Nothing past the line containing "Given: Click 'en la ciudad – in the city'" belongs in the output. Copy exactly every line of the data below from the first up to and including it.
-- Opening Marker --
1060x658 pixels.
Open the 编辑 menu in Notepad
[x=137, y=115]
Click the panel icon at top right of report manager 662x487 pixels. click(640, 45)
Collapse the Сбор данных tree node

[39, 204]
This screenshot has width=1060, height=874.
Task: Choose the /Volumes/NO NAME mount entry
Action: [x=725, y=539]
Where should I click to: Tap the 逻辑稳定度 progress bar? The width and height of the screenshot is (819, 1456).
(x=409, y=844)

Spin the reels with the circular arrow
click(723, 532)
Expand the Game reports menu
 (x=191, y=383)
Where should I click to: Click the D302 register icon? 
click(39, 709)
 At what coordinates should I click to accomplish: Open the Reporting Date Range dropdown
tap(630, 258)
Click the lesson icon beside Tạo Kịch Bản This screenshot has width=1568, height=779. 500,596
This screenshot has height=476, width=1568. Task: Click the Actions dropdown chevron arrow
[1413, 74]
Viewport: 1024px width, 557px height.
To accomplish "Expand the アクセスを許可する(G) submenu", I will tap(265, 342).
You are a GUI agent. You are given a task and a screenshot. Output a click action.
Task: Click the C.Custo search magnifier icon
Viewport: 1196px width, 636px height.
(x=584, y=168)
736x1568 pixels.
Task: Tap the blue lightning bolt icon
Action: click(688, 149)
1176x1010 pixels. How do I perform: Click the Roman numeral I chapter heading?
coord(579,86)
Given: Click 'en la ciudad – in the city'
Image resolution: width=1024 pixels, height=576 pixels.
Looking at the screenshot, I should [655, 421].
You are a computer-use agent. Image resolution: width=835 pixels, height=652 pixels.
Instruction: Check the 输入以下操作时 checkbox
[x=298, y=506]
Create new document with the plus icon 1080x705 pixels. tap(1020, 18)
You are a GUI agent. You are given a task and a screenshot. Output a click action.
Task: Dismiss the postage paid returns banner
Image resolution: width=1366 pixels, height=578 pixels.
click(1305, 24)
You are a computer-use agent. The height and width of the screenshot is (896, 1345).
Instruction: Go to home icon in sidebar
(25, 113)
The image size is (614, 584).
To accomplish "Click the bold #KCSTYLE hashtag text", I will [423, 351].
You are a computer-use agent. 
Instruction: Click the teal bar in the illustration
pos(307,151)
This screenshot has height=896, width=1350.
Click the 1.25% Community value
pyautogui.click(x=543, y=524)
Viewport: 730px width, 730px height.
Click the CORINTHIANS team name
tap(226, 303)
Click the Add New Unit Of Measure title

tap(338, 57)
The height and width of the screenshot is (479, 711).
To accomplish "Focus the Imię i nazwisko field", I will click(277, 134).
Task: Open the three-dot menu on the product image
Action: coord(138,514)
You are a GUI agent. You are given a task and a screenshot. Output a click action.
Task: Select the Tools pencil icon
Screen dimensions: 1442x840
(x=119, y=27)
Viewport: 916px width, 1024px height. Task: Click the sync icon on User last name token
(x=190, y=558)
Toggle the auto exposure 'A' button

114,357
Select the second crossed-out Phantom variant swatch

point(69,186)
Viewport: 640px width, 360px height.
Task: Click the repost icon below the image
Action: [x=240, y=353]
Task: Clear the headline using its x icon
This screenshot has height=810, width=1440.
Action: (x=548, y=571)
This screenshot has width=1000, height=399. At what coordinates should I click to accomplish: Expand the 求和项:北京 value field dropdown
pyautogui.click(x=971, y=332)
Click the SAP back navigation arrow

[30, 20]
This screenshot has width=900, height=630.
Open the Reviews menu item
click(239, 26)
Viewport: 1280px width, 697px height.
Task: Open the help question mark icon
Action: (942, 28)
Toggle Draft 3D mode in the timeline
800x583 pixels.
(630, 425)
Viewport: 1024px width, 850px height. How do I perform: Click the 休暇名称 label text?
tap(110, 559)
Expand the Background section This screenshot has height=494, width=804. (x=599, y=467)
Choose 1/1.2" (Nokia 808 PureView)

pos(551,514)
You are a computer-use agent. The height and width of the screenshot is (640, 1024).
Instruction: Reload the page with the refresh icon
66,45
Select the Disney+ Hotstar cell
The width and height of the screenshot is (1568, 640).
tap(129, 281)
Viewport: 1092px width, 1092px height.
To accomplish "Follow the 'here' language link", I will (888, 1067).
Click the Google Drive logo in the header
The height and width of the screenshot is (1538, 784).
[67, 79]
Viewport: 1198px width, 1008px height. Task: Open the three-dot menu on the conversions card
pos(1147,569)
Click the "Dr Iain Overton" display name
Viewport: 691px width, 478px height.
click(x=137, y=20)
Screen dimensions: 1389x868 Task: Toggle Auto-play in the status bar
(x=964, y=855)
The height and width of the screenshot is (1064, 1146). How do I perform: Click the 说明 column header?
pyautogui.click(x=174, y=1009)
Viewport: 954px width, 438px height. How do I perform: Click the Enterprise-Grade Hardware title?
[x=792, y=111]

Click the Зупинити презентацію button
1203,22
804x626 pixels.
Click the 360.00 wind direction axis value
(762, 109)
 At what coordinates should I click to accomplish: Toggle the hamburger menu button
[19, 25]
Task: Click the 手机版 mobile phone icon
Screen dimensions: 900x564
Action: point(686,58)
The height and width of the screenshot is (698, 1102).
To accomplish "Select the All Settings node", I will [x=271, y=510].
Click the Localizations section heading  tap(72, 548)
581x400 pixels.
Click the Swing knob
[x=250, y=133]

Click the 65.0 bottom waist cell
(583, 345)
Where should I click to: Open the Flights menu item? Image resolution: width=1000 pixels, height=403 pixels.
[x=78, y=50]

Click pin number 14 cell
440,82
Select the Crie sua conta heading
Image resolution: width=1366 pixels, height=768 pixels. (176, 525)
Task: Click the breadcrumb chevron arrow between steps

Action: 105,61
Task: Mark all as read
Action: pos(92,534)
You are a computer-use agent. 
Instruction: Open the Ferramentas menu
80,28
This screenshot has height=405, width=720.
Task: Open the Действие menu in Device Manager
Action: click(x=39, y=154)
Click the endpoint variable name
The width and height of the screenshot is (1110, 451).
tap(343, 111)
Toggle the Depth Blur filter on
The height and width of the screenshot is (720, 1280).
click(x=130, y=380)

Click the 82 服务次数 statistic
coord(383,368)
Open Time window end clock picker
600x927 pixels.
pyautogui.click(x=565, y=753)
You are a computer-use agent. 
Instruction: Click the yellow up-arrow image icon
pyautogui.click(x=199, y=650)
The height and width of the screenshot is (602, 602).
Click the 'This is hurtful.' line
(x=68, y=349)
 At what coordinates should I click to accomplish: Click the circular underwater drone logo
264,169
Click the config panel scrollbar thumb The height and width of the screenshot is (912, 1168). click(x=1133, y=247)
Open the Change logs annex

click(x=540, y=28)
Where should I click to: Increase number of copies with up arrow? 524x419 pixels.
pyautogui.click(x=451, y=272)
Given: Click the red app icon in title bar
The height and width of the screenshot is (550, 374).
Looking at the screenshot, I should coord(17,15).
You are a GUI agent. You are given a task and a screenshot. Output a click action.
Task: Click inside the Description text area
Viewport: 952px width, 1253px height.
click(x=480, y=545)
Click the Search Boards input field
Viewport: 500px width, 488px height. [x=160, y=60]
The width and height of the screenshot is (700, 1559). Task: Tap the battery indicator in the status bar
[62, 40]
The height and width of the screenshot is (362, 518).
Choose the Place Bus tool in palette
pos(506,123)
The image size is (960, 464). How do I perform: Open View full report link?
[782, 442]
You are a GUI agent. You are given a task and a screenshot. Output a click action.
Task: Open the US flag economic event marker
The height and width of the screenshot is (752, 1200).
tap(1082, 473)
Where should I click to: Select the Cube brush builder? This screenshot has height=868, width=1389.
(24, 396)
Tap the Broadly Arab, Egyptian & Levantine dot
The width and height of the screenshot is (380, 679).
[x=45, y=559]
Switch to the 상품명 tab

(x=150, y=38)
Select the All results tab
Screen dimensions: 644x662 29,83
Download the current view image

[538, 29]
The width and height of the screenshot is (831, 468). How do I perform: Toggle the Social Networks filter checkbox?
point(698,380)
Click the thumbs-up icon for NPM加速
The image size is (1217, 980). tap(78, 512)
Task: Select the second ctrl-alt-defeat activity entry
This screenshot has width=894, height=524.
-- Closing Marker --
Response box>
1060x658 pixels.
Open the 编辑 menu in Notepad
[x=137, y=115]
Click the panel icon at top right of report manager 662x487 pixels. click(640, 45)
Collapse the Сбор данных tree node

[39, 204]
This screenshot has width=1060, height=874.
Task: Choose the /Volumes/NO NAME mount entry
Action: [x=725, y=539]
Where should I click to: Tap the 逻辑稳定度 progress bar? The width and height of the screenshot is (819, 1456).
(x=409, y=844)

Spin the reels with the circular arrow
click(723, 532)
Expand the Game reports menu
 (x=191, y=383)
Where should I click to: Click the D302 register icon? 
click(39, 709)
 At what coordinates should I click to accomplish: Open the Reporting Date Range dropdown
tap(630, 258)
Click the lesson icon beside Tạo Kịch Bản This screenshot has width=1568, height=779. 500,596
This screenshot has height=476, width=1568. Task: Click the Actions dropdown chevron arrow
[1413, 74]
Viewport: 1024px width, 557px height.
To accomplish "Expand the アクセスを許可する(G) submenu", I will tap(265, 342).
You are a GUI agent. You are given a task and a screenshot. Output a click action.
Task: Click the C.Custo search magnifier icon
Viewport: 1196px width, 636px height.
(x=584, y=168)
736x1568 pixels.
Task: Tap the blue lightning bolt icon
Action: click(688, 149)
1176x1010 pixels. How do I perform: Click the Roman numeral I chapter heading?
coord(579,86)
Given: Click 'en la ciudad – in the city'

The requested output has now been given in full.